UPDATED -- Shipments of manufactured durable goods in the U.S. fell in April while new orders increased, according to a Commerce Department report released Tuesday.
Shipments for these items, designed to last three years or more, fell 0.2% from March, following a 1.3% gain. The decline was led by a 1% drop in transportation shipments.
New orders posted its third straight monthly hike, picking up 0.8% in April from March and following a 3.6% jump. It was led by a gain in new transportation orders, increasing 2.3% from March to April. Excluding transportation, new orders increased 0.1% while excluding defense new orders fell 0.8%.

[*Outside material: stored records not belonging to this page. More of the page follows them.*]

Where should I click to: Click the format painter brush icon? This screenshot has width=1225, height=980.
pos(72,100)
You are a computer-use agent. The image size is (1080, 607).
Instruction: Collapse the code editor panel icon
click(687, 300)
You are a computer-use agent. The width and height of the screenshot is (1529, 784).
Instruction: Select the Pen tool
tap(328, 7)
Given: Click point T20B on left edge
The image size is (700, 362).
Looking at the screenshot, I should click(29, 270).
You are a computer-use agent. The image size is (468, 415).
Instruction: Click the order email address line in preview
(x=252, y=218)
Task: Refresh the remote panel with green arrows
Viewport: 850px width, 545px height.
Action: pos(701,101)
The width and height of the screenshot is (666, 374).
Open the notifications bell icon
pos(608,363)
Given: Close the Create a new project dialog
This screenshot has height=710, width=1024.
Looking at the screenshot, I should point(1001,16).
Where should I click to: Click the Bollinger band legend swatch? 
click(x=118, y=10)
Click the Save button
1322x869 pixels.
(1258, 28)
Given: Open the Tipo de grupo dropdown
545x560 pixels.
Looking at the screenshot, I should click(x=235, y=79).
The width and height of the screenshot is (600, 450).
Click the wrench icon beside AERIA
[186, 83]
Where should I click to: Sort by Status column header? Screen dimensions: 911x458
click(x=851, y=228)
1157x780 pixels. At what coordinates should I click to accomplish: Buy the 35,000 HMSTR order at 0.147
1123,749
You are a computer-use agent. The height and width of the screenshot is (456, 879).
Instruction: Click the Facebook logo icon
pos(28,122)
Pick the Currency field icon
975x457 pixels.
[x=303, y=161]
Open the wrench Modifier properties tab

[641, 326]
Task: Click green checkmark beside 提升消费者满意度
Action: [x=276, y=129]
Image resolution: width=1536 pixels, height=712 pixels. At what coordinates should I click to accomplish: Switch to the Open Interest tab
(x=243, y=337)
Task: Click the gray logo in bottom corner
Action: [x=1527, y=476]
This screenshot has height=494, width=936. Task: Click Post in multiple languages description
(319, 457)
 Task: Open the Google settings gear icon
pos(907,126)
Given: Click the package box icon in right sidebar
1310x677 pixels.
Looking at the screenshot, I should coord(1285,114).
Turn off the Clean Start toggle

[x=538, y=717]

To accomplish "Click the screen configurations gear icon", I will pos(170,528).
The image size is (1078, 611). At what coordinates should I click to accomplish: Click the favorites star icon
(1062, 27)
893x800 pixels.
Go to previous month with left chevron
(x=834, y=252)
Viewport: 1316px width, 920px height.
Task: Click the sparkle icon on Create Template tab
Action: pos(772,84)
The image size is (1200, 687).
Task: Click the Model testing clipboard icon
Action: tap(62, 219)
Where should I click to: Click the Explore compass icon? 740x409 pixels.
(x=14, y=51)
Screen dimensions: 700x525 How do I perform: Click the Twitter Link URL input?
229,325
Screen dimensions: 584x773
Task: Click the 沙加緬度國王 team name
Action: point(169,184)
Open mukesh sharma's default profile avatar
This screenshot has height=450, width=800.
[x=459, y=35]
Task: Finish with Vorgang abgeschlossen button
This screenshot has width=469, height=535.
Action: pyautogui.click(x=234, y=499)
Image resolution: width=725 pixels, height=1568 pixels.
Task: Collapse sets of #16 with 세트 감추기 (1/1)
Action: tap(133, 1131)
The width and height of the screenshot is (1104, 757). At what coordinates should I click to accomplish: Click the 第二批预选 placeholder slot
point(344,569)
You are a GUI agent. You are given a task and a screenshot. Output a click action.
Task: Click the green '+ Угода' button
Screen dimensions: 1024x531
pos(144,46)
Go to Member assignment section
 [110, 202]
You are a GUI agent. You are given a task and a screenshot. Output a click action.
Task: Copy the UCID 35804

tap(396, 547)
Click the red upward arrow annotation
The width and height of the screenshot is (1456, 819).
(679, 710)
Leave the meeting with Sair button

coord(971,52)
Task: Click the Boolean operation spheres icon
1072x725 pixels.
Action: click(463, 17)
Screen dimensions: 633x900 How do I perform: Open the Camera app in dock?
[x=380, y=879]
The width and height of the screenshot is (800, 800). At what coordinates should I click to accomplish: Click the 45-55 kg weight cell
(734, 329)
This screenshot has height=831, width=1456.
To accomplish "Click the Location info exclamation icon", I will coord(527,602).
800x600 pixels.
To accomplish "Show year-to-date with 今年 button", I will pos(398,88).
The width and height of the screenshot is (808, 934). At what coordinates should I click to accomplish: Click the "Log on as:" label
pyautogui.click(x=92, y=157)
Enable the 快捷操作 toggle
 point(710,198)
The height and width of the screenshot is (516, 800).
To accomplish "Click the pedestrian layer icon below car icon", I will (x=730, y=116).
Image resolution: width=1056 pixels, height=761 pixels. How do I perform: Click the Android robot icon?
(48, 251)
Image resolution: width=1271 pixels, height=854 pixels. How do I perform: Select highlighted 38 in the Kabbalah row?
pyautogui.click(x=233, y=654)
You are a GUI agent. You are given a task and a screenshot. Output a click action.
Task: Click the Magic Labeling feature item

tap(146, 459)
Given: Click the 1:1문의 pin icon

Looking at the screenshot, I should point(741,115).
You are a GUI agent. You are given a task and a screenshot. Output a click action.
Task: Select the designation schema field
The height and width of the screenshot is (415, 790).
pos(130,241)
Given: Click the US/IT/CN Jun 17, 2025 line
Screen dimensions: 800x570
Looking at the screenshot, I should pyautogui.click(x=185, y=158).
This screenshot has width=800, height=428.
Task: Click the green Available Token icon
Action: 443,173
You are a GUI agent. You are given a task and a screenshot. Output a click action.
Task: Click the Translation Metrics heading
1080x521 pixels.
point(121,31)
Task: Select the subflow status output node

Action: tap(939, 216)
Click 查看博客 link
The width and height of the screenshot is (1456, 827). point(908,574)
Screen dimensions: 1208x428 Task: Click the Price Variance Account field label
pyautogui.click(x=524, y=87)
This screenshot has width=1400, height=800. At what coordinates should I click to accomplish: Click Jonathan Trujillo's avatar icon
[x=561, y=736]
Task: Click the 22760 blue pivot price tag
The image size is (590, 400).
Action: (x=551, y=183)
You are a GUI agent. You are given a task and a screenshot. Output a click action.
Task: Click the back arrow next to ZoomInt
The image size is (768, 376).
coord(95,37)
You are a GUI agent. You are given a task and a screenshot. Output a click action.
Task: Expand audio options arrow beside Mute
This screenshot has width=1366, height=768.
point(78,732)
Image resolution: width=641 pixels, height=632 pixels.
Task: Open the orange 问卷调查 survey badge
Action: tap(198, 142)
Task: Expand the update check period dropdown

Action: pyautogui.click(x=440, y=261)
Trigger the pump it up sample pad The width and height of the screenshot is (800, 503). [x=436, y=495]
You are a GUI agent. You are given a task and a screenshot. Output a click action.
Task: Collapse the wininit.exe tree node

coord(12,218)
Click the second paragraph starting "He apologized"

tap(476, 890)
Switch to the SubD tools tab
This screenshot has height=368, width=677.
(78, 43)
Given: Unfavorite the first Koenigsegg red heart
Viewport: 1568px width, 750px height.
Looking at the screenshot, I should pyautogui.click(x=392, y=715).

A closely watched indicator of future business investment, new orders for non-defense capital goods, excluding aircraft, fell 1.2% in April from a revised 4.7% increase in March, the biggest gain since November. There are concerns by some economists this could be an indictor of weaker than expected overall second quarter economic performance, following a sluggish first quarter.
Shipments of non-defense capital goods, excluding aircraft, declined 0.4% during the same time, following a 2.1% increase in March
New orders and shipments for manufactured durable goods were 3% or just slightly higher in April, compared to the first four months of last year.
Some March numbers were revised by the Commerce Department following its orginal report.
“Headline orders growth remains positive at the start of the third quarter but the momentum has clearly slowed,” said Lindsey Piegza, chief economist at the investment firm Sterne Agee. “From an investment standpoint, after one outsized rise in March, business spending has fallen back into negative territory, the third monthly decline in the past six.”
She said despite expectations of a ramp-up in corporate investment, businesses still appear to be sidelined as we head further into the second quarter.
“The expectation of a rebound after significant weakness at the start of the year has failed to come to fruition in either retail spending or business investment, at least so far, undermining expectations of 3% to 4% [growth] in the near term,” Piegza said. “Unless significant momentum is gained in May and June, the economy is going to not only fail to meet expectations of above-trend growth, but struggle to meet current trend growth of 1.5% to 2%.”
The private research group, The Conference Board, and its Consumer Confidence Index, which had decreased in April, released a new report Tuesday, showing it improved moderately in May.
The index now stands at 83, up from 81.7 in April. The Present Situation Index increased to 80.4 from 78.5, while the Expectations Index edged up to 84.8 from 83.9 in April.
“Consumer confidence improved slightly in May, as consumers assessed current conditions, in particular the labor market, more favorably,” said Lynn Franco, director of economic indicators at The Conference Board. “Expectations regarding the short-term outlook for the economy, jobs, and personal finances were also more upbeat. In fact, the percentage of consumers expecting their incomes to grow over the next six months is the highest since December 2007, at 20.2%. Thus, despite last month’s decline, consumers’ confidence appears to be growing.”
Updated adds consumer confidence report.